=== EXERCISE PROMPT ===
Of the lines below, copy those that hold the word "will".

=== SUPPLIED MATERIAL ===
◇ ◇ ◇ ◇ ◇ ◇ ◇

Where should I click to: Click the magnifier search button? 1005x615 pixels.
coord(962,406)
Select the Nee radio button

◇ ◇ ◇ ◇ ◇ ◇ ◇

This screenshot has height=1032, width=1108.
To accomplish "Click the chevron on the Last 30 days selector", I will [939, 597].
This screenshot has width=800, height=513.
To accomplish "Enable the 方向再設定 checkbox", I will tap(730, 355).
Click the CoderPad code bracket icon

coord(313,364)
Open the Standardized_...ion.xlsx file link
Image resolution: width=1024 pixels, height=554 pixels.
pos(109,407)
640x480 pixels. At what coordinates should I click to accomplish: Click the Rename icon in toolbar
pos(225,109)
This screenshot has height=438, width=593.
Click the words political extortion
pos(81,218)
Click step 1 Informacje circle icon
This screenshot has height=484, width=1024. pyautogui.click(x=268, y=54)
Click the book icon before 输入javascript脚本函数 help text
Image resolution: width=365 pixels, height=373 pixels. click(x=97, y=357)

◇ ◇ ◇ ◇ ◇ ◇ ◇

=== THE COMPLETED TASK ===
To accomplish "Click the chevron on the Last 30 days selector", I will [939, 597].
To accomplish "Enable the 方向再設定 checkbox", I will tap(730, 355).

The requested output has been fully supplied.